Question

The capacitance of a parallel plate capacitor with air as medium is $3\mu F$. As a dielectric is introduced between the plates, the capacitance becomes$15\mu F$. The permittivity of the medium in \[{C^2}{N^{ - 1}}{m^{ - 2}}\;\] is:
A. $8.15 \times {10^{ - 11}}$
B. $0.44 \times {10^{ - 10}}$
C. $15.2 \times {10^{12}}$
D. $1.6 \times {10^{ - 14}}$

Answer 1

Hint To solve this question use the formula of capacitance between two parallel plates i.e. $c = {\dfrac{{A{ \in _0}}}{d}_{}}$ And when any dielectric is inserted between the capacitor plates, the capacitance increases by a factor of k i.e.
New capacitance ${c_d} = \dfrac{{kA{ \in _0}}}{d}$.Now, compare both the equations and use the formula of permittivity, that is $ \in = { \in _0}k$ and you will get the desired result

 Complete step-by-step solution:
Let us take the original capacitance be $'c'$ and the new capacitance, when dielectric is inserted between the plates, be $'{c_d}'$.
Using the formula of capacitance, $c = \dfrac{{A{ \in _0}}}{d} - - - (1)$
When dielectric is inserted between plates, the capacitance of capacitor increases by the factor of k (dielectric constant) i.e. the new formula is${c_d} = \dfrac{{kA{ \in _0}}}{d} - - - (2)$.
Where $A$area of capacitor is plates and $d$ is distance between the two parallel plates of the capacitor.
Now, as per the given question original capacitance $c = 3\mu F - - - (3)$
And, capacitance when dielectric is inserted is ${c_d} = 15\mu F - - - (4)$
Dividing equation $(1)$ and $(2)$, we get:
$\dfrac{c}{{{c_d}}} = \dfrac{{\dfrac{{A{ \in _0}}}{d}}}{{\dfrac{{kA{ \in _0}}}{d}}} - - - (5)$
$\dfrac{c}{{{c_d}}} = \dfrac{1}{k} - - - (6)$
Now, putting the values from equation $(3)$ and $(4)$in equation$(6)$:
We get,$\dfrac{{3\mu F}}{{15\mu F}} = \dfrac{1}{k}$
Solving this, we get $k = 5$
Now, to calculate the permittivity we will use the formula $ \in = { \in _0}k$
Where the value of ${ \in _0}$ is permittivity constant and it is \[{ \in _0} = 8.85 \times {10^{ - 12}}\]
When dielectric is inserted in between the capacitor plates, the permittivity constant also increased by a factor of $k$, so the new permittivity will be $ \in = { \in _0}k$
Putting the value of $k$ and ${ \in _0}$ , it becomes
\[ = 8.85 \times {10^{ - 12}} \times 5 = 0.44 \times {10^{ - 10}}\]

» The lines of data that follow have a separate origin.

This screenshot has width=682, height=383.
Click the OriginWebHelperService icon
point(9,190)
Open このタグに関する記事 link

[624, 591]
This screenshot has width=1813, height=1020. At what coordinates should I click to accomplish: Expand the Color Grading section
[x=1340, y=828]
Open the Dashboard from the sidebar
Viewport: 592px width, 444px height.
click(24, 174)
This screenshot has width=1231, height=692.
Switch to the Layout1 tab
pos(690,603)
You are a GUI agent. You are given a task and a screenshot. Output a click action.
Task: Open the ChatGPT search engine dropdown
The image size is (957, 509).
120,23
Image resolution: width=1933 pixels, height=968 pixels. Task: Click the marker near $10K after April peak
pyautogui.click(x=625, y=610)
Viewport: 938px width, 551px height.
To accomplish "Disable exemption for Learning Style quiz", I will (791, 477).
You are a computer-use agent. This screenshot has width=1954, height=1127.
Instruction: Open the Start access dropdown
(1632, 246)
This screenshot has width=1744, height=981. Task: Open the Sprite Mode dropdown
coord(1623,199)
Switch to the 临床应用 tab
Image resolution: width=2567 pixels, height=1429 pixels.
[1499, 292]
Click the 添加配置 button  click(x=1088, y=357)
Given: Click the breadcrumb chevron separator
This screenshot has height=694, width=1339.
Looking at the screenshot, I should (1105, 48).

Therefore, the answer is option B.

Note: remember in such questions it is very obvious to make unit mistakes. So, always take care of units and ${ \in _0}$ is a constant, it’s value is fixed in every question and dielectric constant is different for every material, don’t get confused with the word constant.